Il fenomeno estorsivo è uno dei danni collaterali previsti per quegli imprenditori che cercano di risollevarsi con l’aiuto del denaro dei malviventi. Con il protocollo si è costituito un fondo di primo intervento nei confronti delle imprese colpite da usura, a patto che queste denuncino gli autori. A Rimini, per Vitali, sembra essere proprio questo il punto, la scelta consapevole della legalità e fornisce qualche dato: “Abbiamo 36500 piccole imprese, 2400 alberghi, centinaia di ristoranti che producono una rendita mostruosa. È possibile che Rimini sia solo la centotreesima città italiana nella dichiarazione dei redditi? Ovviamente no. L’abitudine di troppi all’evasione fiscale non fa altro che creare quell’humus nel quale le mafie riescono a proliferare. Non possiamo chiedere legalità se noi operiamo al di fuori di questa”.

Anche Graziano Urbinati, segretario generale Cgil Rimini propone alcune cifre sulle frodi al fisco e il lavoro in nero: “Un’indagine recente del Sole 24 Ore fissa a una media di 20 mila euro la dichiarazione dei redditi a Rimini, la città nel rapporto tra sportelli bancari e popolazione è seconda solo a Trapani ed è una delle prime per immatricolazioni di suv. Le ispezioni della Direzione provinciale del lavoro Inps e Inail – prosegue Urbinati – hanno trovato 1300 dipendenti in nero in più di 80 imprese”.

Vitali indica una linea etica che gli imprenditori riminesi dovrebbero seguire, anche se in difficoltà economiche: “Bisogna avere il coraggio di non vendere la propria attività a persone la cui onestà non è provata”. E prosegue: “Anche le istituzioni devono fare la loro parte, basta con le gare al ribasso nell’affidare gli appalti!”. Bini, d’accordo, mette in guardia i committenti che “devono allarmarsi –sostiene- quando vengono proposti ribassi del 30 per cento.

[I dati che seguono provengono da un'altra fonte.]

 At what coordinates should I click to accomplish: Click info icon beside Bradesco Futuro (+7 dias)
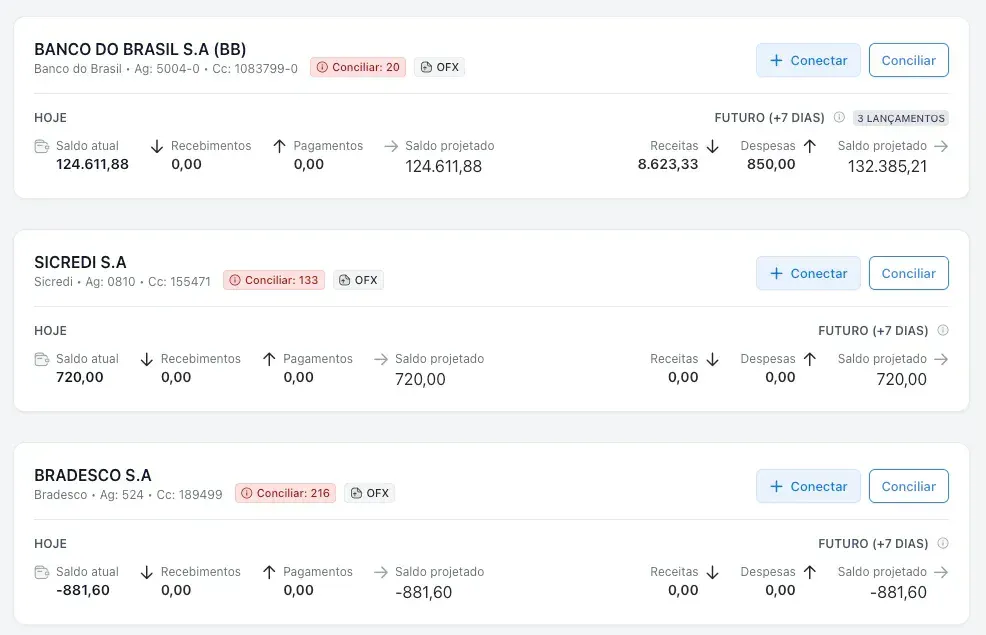coord(943,544)
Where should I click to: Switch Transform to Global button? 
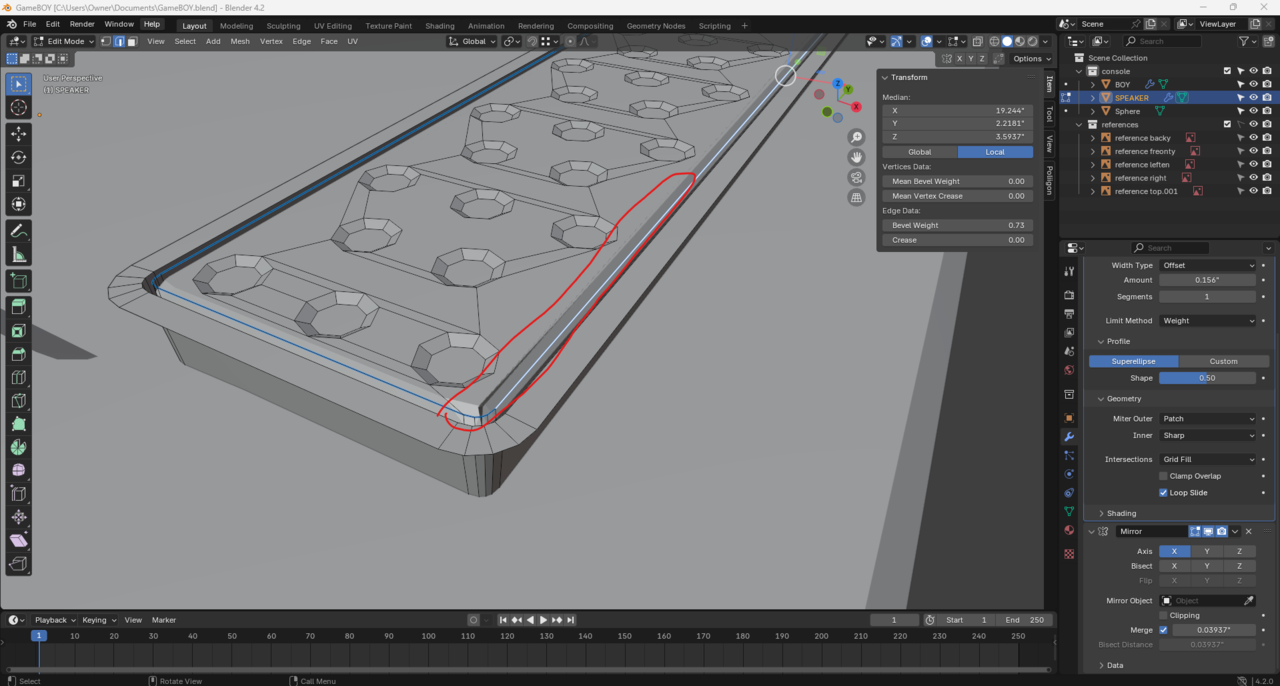point(919,152)
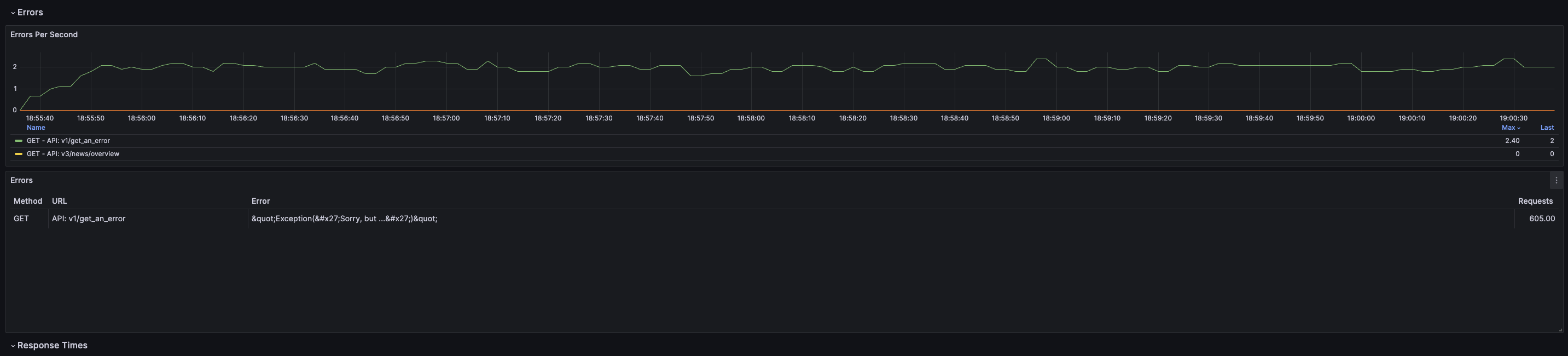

Non stupiamoci –aggiunge- se negli edifici al posto del calcestruzzo c’è qualcos’altro, oppure se i rifiuti finiscono sotto qualche terreno agricolo al sud”. Scenari da Gomorra insomma. “Ma affinchè in Emilia Romagna non succeda lo stesso –conclude- non possiamo militarizzare il territorio, la società civile deve ricreare la cultura della legalità”. Vitali auspica che anche la camera di commercio di Rimini entri a far parte al più presto del protocollo di Unioncamere, dimostrando di “voler trasmettere l’idea di un territorio che non vuole essere conquistato”.